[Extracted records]
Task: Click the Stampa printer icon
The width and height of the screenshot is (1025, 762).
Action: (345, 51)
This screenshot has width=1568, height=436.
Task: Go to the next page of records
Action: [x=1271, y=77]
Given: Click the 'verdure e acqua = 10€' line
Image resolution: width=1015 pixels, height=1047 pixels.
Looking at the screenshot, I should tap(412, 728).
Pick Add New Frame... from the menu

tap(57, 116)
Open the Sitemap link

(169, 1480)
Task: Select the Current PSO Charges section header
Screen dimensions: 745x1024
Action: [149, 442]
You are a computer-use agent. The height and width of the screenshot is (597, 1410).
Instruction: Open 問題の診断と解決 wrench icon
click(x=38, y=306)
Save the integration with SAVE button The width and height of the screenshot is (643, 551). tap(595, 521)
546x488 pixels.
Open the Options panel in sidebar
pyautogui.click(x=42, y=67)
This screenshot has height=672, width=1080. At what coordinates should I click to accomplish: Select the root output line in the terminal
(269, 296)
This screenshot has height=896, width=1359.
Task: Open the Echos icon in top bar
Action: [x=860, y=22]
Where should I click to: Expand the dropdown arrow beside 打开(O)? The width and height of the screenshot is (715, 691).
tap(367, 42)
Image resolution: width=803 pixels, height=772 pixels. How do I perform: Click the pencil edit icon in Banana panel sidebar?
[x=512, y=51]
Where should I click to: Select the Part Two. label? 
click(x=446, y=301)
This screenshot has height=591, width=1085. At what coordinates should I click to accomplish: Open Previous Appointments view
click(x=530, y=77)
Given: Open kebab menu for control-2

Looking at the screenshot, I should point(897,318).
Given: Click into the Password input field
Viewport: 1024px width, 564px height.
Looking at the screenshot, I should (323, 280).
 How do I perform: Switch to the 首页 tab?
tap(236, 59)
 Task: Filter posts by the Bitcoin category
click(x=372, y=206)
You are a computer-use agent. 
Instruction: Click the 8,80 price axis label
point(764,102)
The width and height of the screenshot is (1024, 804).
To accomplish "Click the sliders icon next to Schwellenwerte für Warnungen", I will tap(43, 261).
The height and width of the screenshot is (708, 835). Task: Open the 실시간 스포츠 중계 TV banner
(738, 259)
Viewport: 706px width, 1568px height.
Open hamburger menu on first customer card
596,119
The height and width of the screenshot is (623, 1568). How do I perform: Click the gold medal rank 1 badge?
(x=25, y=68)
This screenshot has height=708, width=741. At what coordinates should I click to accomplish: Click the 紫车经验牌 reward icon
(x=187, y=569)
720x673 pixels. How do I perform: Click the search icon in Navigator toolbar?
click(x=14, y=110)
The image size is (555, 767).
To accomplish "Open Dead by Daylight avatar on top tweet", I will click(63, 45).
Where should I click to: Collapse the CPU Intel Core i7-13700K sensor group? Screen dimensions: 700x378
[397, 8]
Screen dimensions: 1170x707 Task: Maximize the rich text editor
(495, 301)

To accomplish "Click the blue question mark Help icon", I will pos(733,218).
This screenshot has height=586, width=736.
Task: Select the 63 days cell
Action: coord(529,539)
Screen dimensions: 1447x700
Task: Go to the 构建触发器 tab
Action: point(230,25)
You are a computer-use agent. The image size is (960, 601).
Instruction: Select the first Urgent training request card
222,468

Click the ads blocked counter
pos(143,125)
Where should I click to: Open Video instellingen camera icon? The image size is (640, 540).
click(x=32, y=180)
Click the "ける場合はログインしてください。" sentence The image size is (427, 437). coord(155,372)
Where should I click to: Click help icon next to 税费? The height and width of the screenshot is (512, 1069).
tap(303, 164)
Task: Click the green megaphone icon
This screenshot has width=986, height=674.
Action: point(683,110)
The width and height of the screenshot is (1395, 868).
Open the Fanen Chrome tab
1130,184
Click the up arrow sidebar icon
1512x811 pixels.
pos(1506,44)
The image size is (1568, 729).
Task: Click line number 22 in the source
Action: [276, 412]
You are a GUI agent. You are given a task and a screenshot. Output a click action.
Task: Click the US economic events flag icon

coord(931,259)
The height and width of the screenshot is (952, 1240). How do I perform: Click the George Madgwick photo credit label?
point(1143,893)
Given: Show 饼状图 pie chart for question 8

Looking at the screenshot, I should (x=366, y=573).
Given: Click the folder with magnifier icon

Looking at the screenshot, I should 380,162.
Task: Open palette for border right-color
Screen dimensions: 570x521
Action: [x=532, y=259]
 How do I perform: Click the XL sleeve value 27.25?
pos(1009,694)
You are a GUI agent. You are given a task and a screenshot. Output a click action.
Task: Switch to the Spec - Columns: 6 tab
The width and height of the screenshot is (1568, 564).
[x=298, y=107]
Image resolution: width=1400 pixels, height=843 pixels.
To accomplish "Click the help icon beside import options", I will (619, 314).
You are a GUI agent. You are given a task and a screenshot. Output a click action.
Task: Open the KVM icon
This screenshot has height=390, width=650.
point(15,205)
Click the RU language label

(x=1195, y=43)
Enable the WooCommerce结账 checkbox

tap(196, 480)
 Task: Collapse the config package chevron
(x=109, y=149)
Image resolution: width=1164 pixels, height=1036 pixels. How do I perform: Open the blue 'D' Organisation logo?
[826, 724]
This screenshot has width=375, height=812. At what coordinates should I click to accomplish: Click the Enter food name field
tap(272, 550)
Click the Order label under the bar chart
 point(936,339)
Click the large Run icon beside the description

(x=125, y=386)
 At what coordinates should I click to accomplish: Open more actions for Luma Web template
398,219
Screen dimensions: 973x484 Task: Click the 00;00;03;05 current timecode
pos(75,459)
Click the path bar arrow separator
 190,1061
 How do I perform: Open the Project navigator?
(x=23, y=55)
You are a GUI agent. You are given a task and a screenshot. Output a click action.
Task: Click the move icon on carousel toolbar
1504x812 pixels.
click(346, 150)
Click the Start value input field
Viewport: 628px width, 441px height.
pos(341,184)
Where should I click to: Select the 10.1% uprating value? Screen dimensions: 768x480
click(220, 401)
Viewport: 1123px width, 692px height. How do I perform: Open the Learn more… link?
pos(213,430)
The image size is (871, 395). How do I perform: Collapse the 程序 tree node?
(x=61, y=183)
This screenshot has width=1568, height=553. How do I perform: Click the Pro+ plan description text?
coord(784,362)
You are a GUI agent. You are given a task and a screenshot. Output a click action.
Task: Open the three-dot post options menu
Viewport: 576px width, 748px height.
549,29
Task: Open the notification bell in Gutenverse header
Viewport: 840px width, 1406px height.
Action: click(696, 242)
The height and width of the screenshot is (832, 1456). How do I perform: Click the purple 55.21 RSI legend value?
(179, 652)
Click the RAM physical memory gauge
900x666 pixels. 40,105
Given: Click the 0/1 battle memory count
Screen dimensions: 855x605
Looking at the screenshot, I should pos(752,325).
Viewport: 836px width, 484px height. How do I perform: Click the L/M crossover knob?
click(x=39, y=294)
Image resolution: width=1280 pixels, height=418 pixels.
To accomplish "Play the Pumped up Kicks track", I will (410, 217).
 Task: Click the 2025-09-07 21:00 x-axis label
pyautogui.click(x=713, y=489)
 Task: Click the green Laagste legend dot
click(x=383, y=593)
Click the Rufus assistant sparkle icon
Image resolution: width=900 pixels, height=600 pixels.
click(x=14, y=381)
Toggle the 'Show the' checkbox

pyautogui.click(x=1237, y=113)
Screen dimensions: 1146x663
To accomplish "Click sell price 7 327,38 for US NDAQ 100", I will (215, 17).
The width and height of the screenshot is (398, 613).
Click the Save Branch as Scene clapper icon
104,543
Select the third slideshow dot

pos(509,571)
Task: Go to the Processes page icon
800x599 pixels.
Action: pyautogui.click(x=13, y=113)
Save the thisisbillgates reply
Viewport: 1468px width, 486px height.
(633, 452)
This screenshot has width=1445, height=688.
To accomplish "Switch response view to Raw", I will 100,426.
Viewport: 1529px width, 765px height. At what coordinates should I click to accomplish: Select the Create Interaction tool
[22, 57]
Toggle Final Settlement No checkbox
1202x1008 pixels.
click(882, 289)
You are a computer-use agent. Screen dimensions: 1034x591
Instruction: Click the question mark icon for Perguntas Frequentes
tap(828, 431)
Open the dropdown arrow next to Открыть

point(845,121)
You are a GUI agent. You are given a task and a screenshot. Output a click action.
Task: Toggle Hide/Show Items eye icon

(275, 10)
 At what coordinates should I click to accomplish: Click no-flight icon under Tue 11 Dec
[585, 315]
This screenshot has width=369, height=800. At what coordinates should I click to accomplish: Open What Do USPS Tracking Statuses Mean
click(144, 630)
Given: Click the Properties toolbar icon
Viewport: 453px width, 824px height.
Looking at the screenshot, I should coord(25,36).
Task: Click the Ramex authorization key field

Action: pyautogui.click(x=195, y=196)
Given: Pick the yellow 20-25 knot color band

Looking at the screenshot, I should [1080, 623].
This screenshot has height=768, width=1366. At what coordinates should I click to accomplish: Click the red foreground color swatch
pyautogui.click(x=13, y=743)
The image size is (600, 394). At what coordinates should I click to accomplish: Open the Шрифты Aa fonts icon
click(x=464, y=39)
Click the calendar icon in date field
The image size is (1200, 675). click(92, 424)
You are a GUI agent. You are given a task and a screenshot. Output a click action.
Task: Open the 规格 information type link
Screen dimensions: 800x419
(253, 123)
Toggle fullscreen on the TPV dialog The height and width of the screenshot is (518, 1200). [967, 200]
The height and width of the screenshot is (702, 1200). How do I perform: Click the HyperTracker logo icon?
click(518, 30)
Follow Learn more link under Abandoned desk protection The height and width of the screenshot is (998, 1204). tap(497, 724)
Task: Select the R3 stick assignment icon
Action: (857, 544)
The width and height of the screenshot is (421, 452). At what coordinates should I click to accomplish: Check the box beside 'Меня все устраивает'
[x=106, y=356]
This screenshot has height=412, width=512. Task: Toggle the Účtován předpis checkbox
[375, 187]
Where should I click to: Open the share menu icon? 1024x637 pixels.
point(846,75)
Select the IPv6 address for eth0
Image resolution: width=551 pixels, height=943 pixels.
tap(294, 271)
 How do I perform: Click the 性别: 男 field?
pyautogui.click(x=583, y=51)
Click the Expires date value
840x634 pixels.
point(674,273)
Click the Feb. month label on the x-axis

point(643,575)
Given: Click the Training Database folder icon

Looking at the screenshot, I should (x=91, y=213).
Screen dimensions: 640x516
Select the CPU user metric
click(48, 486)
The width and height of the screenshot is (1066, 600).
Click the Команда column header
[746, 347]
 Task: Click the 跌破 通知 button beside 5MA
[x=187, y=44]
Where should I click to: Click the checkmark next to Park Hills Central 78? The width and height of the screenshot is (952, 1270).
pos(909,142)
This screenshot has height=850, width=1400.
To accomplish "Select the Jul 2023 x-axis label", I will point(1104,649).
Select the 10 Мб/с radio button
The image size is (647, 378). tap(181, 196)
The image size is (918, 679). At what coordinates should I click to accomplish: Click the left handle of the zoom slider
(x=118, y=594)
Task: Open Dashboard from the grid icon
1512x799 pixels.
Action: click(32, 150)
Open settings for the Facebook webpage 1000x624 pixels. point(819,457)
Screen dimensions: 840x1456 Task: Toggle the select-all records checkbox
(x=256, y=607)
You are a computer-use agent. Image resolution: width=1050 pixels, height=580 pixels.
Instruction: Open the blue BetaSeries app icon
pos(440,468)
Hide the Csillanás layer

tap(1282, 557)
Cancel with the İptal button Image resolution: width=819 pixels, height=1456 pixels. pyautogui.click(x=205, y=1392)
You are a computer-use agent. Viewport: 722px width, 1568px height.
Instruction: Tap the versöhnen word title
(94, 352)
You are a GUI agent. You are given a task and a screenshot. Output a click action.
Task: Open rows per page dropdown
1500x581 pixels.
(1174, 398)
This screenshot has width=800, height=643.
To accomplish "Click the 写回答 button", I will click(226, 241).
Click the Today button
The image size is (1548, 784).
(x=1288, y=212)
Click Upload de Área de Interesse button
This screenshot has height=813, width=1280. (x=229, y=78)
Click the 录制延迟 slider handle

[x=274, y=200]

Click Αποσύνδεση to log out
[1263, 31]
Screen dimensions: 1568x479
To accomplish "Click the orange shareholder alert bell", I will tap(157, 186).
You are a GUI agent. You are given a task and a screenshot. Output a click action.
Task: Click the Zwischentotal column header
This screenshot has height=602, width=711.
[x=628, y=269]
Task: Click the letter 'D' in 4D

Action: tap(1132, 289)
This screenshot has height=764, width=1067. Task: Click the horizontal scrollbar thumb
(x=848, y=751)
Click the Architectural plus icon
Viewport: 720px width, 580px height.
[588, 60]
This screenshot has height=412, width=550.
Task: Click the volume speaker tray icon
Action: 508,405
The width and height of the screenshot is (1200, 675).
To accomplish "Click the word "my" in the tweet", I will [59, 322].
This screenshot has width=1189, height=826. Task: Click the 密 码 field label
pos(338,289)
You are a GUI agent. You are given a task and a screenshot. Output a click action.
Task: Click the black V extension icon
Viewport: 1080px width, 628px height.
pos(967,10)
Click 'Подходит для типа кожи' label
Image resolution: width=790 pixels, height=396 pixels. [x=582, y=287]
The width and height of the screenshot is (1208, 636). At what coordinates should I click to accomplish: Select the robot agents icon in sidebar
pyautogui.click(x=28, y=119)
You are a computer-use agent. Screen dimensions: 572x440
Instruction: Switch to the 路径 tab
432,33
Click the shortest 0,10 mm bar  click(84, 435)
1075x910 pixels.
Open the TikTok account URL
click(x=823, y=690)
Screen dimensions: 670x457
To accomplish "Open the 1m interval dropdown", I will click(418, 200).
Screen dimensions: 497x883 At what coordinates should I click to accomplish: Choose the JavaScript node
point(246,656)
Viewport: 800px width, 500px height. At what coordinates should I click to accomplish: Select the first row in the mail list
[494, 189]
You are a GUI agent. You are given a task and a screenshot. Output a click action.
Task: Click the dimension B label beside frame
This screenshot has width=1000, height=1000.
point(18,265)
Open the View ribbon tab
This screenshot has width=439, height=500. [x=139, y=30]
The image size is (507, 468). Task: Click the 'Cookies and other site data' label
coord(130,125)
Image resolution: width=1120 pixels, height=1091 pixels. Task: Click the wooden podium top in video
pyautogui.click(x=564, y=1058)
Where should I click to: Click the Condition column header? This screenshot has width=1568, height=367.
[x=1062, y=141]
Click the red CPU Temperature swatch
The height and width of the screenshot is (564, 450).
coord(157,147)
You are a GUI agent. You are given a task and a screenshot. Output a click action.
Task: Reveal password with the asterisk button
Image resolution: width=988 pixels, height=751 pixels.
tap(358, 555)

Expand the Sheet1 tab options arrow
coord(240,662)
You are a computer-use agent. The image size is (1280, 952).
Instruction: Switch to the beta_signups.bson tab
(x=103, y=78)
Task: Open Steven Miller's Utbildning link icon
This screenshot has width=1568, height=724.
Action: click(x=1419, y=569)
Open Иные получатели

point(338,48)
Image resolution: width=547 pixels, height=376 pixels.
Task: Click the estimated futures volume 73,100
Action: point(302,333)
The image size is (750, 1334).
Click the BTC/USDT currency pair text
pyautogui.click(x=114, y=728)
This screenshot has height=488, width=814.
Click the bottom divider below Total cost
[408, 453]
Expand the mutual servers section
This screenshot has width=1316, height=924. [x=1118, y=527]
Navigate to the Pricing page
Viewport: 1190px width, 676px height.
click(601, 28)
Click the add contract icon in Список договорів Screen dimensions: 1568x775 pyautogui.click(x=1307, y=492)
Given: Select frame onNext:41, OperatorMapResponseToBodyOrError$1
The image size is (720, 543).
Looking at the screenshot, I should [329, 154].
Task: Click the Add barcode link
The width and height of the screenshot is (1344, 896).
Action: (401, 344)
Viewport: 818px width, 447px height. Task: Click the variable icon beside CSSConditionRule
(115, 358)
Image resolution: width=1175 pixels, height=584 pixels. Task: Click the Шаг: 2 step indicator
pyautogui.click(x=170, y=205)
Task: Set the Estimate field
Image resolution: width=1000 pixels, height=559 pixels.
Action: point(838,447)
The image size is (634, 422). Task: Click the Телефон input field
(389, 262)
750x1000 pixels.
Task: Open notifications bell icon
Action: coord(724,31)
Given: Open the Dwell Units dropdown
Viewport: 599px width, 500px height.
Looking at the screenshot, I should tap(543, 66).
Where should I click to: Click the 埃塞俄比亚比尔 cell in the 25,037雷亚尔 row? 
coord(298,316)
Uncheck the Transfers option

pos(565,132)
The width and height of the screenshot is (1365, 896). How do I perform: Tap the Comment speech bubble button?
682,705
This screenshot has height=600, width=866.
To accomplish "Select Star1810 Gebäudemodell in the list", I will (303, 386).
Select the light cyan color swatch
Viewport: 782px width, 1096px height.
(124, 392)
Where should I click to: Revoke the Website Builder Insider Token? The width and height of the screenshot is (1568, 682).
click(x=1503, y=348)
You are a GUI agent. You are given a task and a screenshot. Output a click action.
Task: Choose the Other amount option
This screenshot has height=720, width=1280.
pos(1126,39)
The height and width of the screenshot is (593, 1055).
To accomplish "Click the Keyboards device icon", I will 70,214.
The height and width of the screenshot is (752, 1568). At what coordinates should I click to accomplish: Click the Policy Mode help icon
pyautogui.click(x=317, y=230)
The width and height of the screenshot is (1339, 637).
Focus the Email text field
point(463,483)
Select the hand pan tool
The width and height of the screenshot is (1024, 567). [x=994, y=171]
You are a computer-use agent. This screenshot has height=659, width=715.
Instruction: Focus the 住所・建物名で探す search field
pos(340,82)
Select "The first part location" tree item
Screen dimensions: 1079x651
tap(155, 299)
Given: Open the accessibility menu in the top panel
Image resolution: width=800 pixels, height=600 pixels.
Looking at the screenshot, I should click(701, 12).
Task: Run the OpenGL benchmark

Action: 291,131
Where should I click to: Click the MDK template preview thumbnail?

:: Work task ::
Please reproduce the lines from the line with "Expand the mutual servers section" to the line with "Click the add contract", both ends included, exactly as they appear above.

:: Response to this task ::
Expand the mutual servers section
This screenshot has width=1316, height=924. [x=1118, y=527]
Navigate to the Pricing page
Viewport: 1190px width, 676px height.
click(601, 28)
Click the add contract icon in Список договорів Screen dimensions: 1568x775 pyautogui.click(x=1307, y=492)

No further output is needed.